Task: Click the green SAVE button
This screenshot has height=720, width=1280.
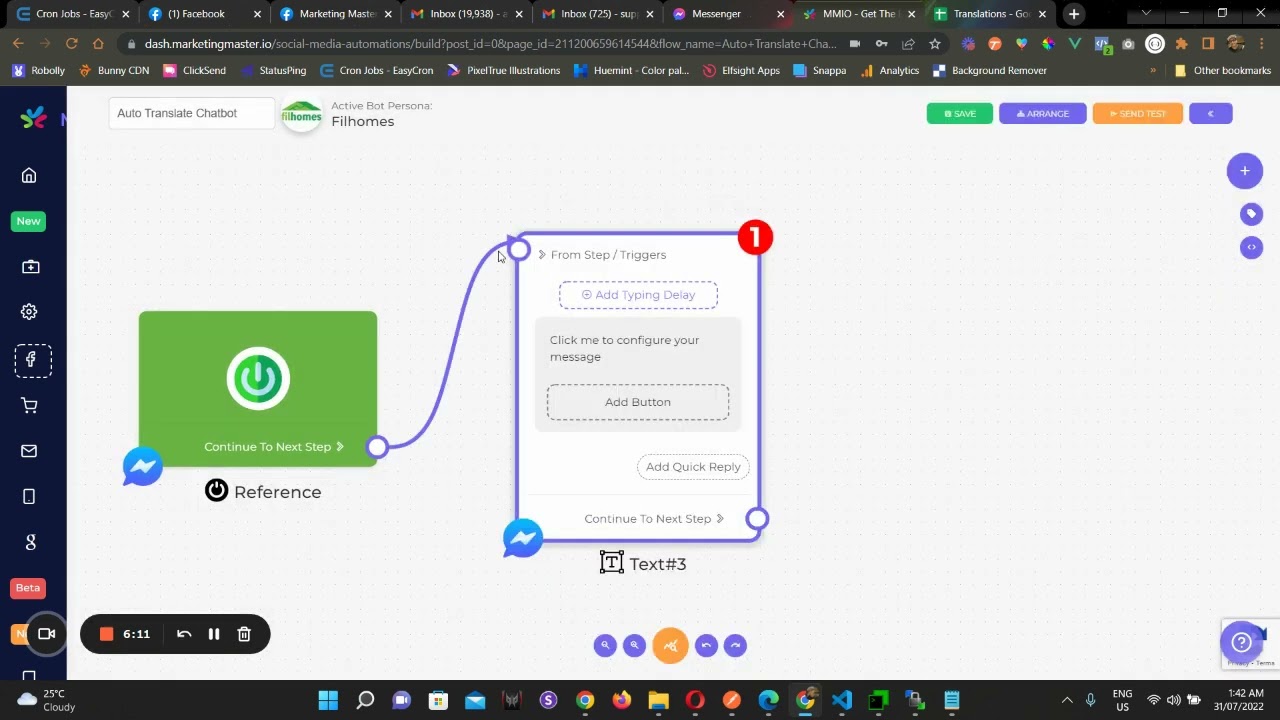Action: [x=959, y=114]
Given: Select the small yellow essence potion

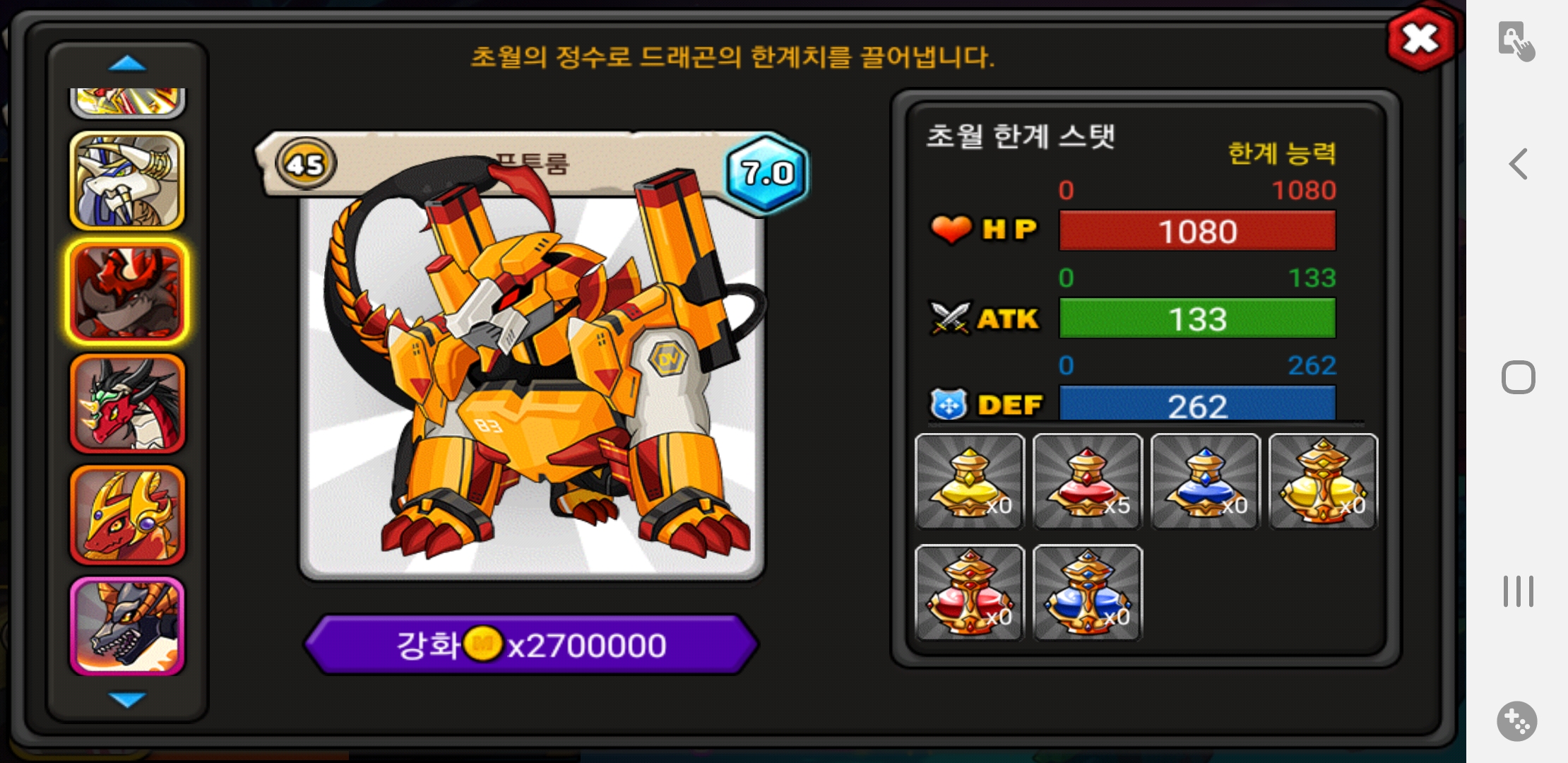Looking at the screenshot, I should 969,481.
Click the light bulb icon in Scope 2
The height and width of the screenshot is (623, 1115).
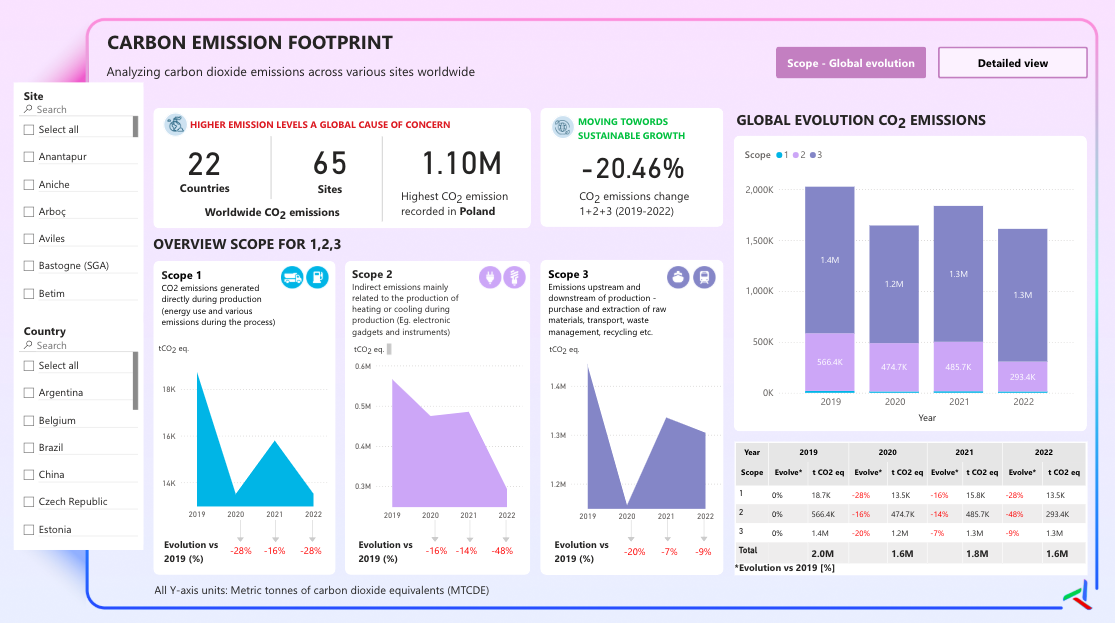pos(514,277)
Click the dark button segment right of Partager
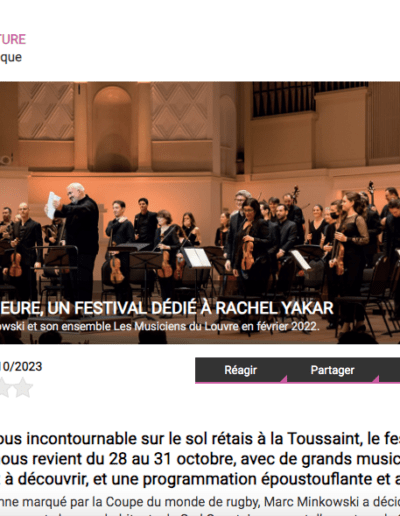Viewport: 400px width, 516px height. (x=390, y=370)
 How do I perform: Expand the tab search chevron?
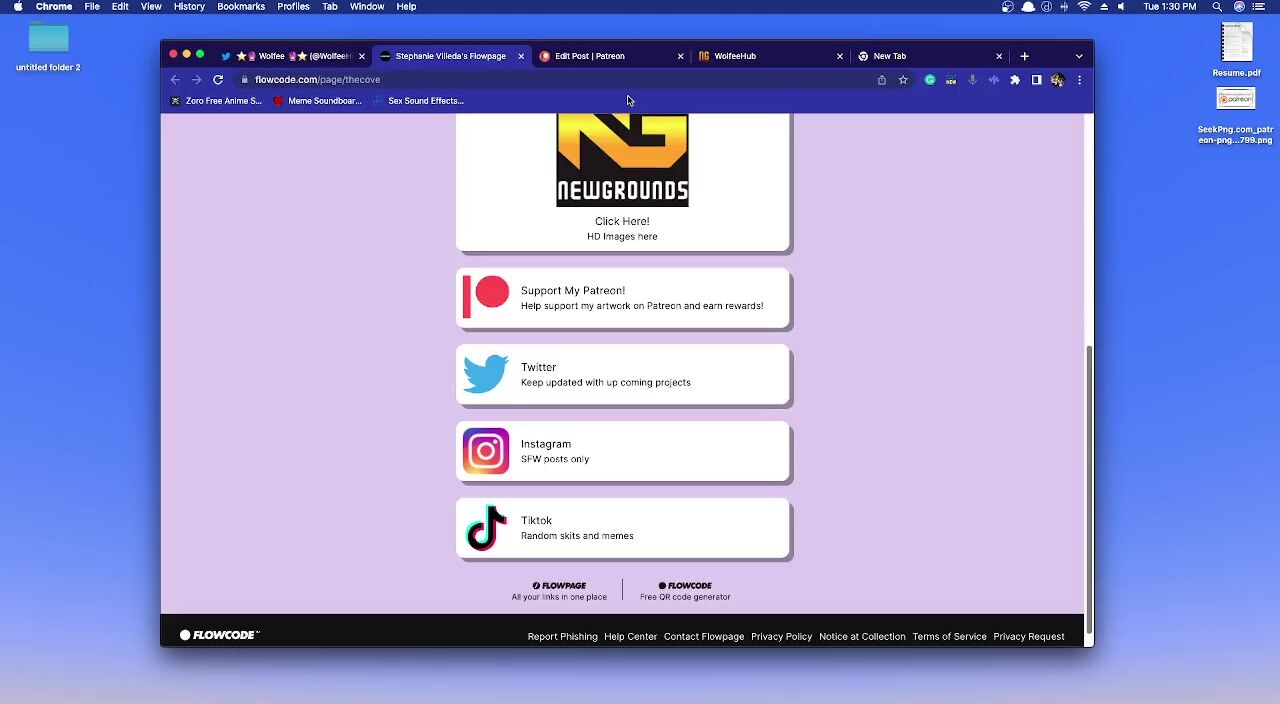pos(1079,56)
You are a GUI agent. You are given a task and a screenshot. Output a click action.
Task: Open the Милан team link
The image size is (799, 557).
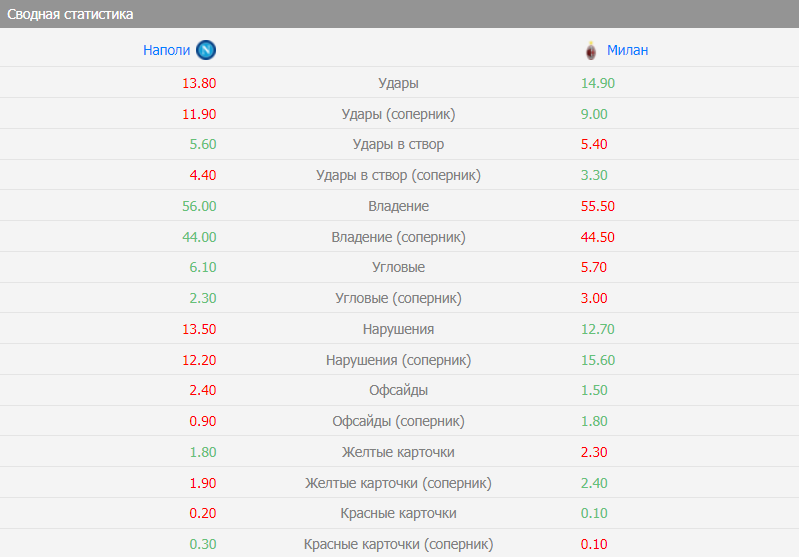(x=628, y=50)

○ ○ ○ ○

Assignment:
The data is to be returned exactly as it stands, pictures aside.

Task response:
Task: Click the green SAVE button
This screenshot has height=720, width=1280.
Action: [x=959, y=114]
Given: Select the small yellow essence potion

Looking at the screenshot, I should 969,481.
Click the light bulb icon in Scope 2
The height and width of the screenshot is (623, 1115).
pos(514,277)
Click the dark button segment right of Partager
Viewport: 400px width, 516px height. (x=390, y=370)
 How do I perform: Expand the tab search chevron?
pos(1079,56)
You are a GUI agent. You are given a task and a screenshot. Output a click action.
Task: Open the Милан team link
The image size is (799, 557).
(x=628, y=50)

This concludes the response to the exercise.